Whatever you like, as long as it's irrational and bigger than one. Now compute 1 over 1 minus 1 over alpha.
Call this beta.
For square root of two, beta works out to 3.41421.
For the golden ratio, beta is exactly the golden ratio squared, which is 2.61803.
For pi over three, beta is something close to 3.89.
So we have two irrational numbers, alpha and beta, derived from any irrational we picked.
They satisfy a clean relationship. 1 divided by alpha plus 1 divided by beta equals exactly 1.
Now make two sequences. The first sequence is the floor of n times alpha for n equals 1, 2, 3, and so on.
The floor function just rounds down to the nearest integer. So for alpha equals square root of two, the sequence is floor of 1.414, floor of 2.828, floor of 4.243, and so on. That gives 1, 2, 4, 5, 7, 8, 9, 11, 12, 14. The second sequence is the floor of n times beta, also for n equals 1, 2, 3, and so on.
For beta corresponding to square root of two, that's 3, 6, 10, 13, 16, 20, 23, 27.
Look at these two sequences together. 1, 2, 4, 5, 7, 8, 9, 11, 12, 14.
3, 6, 10, 13, 16, 20, 23, 27.
Every positive integer appears in exactly one of these two sequences. Not zero, not two, exactly one.
This is Beatty's theorem. It works for every positive irrational alpha greater than one and the corresponding beta.
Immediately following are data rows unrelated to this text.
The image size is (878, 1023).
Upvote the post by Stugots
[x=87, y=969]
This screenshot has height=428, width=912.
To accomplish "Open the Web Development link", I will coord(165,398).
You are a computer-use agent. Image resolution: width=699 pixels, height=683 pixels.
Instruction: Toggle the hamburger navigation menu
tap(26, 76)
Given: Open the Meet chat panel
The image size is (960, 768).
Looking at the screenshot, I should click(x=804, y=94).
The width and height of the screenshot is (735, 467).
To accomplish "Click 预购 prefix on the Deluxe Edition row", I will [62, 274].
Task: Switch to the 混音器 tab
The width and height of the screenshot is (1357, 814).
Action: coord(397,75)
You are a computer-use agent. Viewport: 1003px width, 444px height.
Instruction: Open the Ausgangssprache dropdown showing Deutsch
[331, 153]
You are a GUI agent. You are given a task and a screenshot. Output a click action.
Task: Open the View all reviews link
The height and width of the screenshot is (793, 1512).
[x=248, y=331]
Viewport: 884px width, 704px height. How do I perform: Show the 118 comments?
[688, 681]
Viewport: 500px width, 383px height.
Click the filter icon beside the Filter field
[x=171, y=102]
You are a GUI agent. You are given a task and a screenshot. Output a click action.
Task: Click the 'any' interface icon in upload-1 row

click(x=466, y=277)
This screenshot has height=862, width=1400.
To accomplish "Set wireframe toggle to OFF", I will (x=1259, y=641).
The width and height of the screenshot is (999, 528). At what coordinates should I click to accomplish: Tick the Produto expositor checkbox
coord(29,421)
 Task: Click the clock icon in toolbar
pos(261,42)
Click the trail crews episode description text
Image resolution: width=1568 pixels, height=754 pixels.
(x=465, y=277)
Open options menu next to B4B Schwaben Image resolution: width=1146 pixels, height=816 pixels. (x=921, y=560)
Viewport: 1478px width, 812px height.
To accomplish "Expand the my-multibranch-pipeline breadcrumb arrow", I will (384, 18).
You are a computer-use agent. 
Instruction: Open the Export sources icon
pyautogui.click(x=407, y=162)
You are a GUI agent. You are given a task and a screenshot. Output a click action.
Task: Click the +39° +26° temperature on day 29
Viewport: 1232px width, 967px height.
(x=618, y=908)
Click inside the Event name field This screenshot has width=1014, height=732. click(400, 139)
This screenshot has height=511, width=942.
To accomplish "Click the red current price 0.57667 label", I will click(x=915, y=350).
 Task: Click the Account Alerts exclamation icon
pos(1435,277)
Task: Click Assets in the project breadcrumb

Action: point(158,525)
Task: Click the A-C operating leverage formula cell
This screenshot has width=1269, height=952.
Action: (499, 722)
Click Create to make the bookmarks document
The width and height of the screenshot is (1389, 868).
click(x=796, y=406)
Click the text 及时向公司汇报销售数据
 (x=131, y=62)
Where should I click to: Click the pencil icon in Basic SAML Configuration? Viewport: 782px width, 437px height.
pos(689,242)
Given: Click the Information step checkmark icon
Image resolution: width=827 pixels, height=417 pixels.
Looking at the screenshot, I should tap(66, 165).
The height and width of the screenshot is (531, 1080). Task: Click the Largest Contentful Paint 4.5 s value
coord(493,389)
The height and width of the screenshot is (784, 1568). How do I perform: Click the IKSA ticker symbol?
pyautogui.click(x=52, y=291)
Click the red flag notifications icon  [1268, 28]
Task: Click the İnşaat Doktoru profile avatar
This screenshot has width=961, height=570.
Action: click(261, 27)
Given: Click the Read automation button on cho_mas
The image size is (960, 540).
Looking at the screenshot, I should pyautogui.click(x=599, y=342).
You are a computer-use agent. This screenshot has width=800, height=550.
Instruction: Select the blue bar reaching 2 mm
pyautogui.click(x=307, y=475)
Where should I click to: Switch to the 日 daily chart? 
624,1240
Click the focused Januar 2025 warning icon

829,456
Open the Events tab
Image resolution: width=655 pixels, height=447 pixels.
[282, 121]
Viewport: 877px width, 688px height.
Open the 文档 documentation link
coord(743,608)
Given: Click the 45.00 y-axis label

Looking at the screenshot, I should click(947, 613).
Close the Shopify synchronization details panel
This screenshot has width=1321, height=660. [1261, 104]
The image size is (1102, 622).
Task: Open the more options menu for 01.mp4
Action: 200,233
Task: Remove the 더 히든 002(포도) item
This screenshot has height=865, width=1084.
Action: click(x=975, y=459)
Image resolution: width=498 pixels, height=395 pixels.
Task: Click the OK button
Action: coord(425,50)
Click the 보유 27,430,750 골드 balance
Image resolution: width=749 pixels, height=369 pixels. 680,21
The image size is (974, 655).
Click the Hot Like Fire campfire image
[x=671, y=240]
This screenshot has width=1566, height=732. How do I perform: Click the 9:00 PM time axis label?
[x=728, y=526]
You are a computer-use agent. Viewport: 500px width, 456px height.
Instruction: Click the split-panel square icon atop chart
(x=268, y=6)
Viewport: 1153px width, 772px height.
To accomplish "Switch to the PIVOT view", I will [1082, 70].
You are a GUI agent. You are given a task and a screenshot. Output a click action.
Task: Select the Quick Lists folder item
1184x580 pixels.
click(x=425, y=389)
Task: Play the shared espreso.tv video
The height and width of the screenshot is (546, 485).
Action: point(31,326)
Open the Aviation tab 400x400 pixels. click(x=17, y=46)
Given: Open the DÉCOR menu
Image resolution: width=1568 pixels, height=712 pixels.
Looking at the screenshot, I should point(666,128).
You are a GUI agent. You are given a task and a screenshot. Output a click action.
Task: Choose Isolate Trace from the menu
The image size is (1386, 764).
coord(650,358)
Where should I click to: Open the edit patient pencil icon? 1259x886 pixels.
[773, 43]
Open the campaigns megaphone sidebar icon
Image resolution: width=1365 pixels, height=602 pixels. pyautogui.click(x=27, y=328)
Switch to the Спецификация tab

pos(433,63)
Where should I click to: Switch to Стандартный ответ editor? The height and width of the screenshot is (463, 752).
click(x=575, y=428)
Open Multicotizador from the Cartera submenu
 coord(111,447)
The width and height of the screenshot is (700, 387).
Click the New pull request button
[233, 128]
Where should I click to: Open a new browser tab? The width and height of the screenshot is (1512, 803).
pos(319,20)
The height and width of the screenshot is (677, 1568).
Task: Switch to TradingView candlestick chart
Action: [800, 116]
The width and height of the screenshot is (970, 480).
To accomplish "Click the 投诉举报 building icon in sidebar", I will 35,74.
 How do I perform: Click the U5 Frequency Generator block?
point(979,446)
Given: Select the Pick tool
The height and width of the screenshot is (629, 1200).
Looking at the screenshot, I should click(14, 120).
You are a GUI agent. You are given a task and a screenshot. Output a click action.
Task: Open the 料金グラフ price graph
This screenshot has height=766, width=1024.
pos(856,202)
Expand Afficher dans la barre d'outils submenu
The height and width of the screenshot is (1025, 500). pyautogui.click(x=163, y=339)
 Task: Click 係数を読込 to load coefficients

The two sequences together partition the positive integers perfectly with no overlaps and no gaps forever. Let's be precise about what's happening.
Given an irrational number alpha bigger than one, we define beta by the equation 1 over alpha plus 1 over beta equals 1.
This means beta equals alpha divided by alpha minus 1.
If alpha is irrational, beta is also irrational. If alpha is between 1 and infinity, beta is also between 1 and infinity.
The relationship is symmetric. If you start with beta and compute the corresponding partner, you get back alpha. Now we form two sequences, one indexed by alpha and one by beta. The alpha sequence is S sub alpha equals the set of floor of n times alpha for n in the positive integers.
The beta sequence is S sub beta, the set of floor of n times beta for n in the positive integers. Floor just means round down.
Floor of 2.7 equals 2. Floor of 1.1 equals 1.
Floor of an integer equals itself, but since alpha and beta are irrational, n times alpha is never an integer for n positive, so we don't worry about that case. Beatty's theorem asserts two things simultaneously.
First, the two sequences are disjoint.
No positive integer appears in both S sub alpha and S sub beta.
Second, the two sequences cover everything.
Every positive integer appears in at least one of them. Together these two facts say that S sub alpha and S sub beta partition the positive integers exactly. Each positive integer is in exactly one sequence.
The partition is precise.
For example, take alpha equals the golden ratio, 1.61803.
Then beta equals the golden ratio squared, 2.61803.
S sub alpha for the golden ratio is 1 3 4 6 8 9 11 12 14 16 17 19.
S sub beta is 2 5 7 10 13 15 18 20 23 26. Combine them in order. 1 2 3 4 5 6 7 8 9 10 11 12 13 14 15 16 17 18 19 20 and so on. Every positive integer, exactly once.
This is a partition algorithm encoded in the irrationality of alpha. The geometric picture is striking. Imagine a number line stretching out to the right with every positive integer marked as a small notch.
Now imagine two combs sitting above the number line. The first comb has teeth at positions 1 2 4 5 7 8 9. The second comb has teeth at 3 6 10.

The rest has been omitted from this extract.